Main Indications (high yield)

  1. Salicylate poisoning (most important indication)
  2. Phenobarbital poisoning (selected cases)
  3. Occasionally with other weak acids where evidence supports use
Not useful for toxins that are not weak acids or are highly protein-bound/large Vd with poor renal elimination.
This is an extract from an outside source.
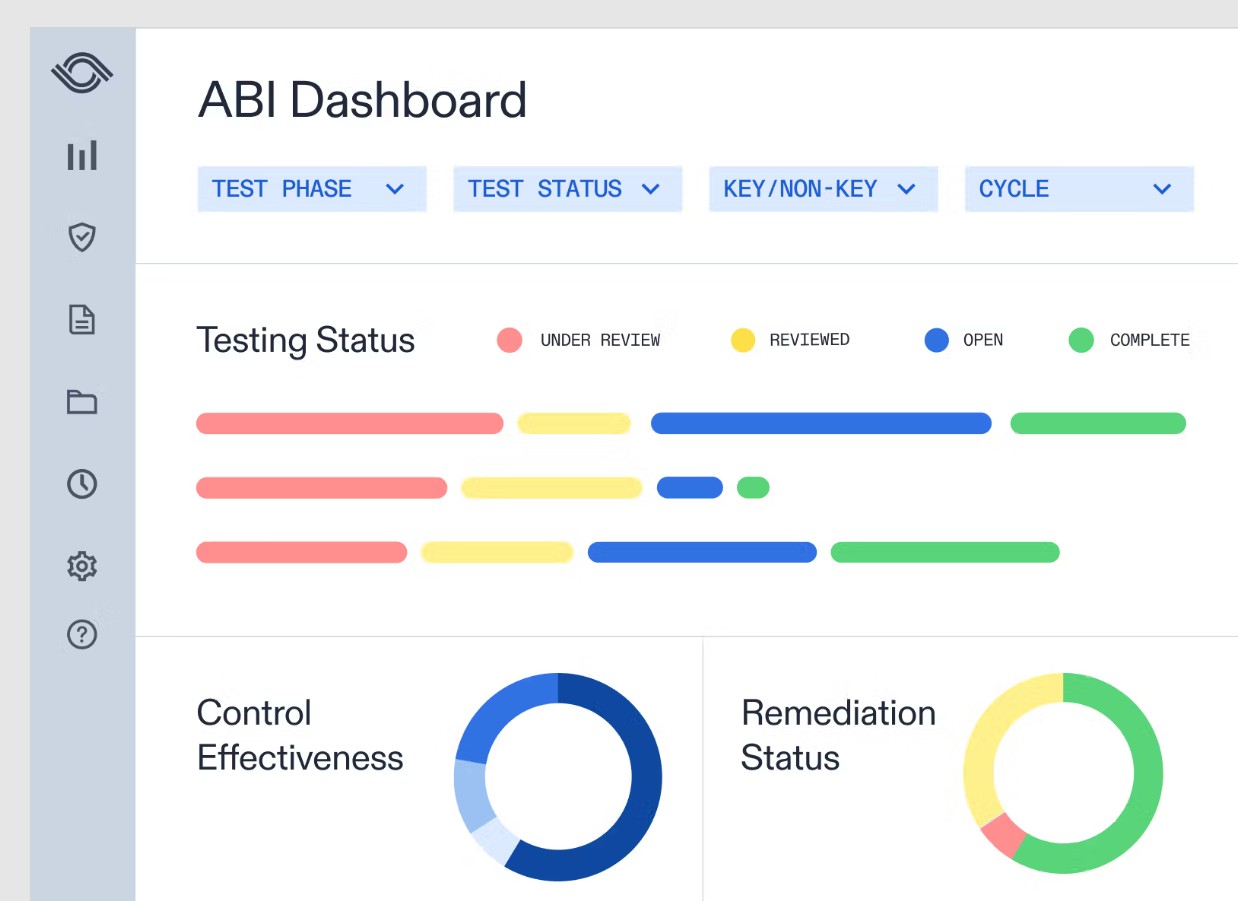Click the clock history icon
Image resolution: width=1238 pixels, height=901 pixels.
82,484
Standard Regimen (practical)

  1. Correct volume depletion first (isotonic fluids)
  2. Give IV sodium bicarbonate:
    • Common prep: 150 mEq NaHCO₃ in 1 L D5W
    • Infuse at rate to maintain urine alkalinity and good urine output
  3. Targets:
    • Urine pH: 7.5 to 8
    • Serum pH: avoid severe alkalemia
    • Adequate urine output (around 1-2 mL/kg/h)
  4. Potassium replacement is crucial
    • Hypokalemia prevents effective urinary alkalinization
  5. Frequent monitoring:
    • ABG/VBG, serum electrolytes (K⁺, Na⁺, HCO₃⁻), creatinine
    • Urine pH hourly initially

Role of Acetazolamide

Can be considered if alkalemia limits bicarbonate use or if urine alkalinization is not achieved, but use cautiously because it may worsen systemic acidosis in some settings. Not first-line routine.

Complications

  • Volume overload/pulmonary edema
  • Metabolic alkalosis
  • Hypokalemia
  • Hypernatremia
  • Hypocalcemia (rare symptomatic)
  • Worsening in renal failure if not monitored

Contraindications / Relative Contraindications

  • Severe renal failure/anuria (ineffective)
  • Pulmonary edema or uncompensated heart failure
  • Significant alkalemia
  • Severe hypokalemia not corrected
  • Hemodynamic instability without resuscitation

When to prefer Hemodialysis (especially in salicylate poisoning)

Use dialysis if:
  • Severe clinical toxicity (CNS symptoms, pulmonary edema, refractory acidosis)
  • Renal failure
  • Rising salicylate levels despite treatment
  • Inability to alkalinize urine safely

One-line exam answer

Forced alkaline diuresis is urinary alkalinization with IV sodium bicarbonate to enhance renal elimination of weak acids (especially salicylates) by ion trapping; target urine pH 7.5 to 8 with close electrolyte and acid-base monitoring.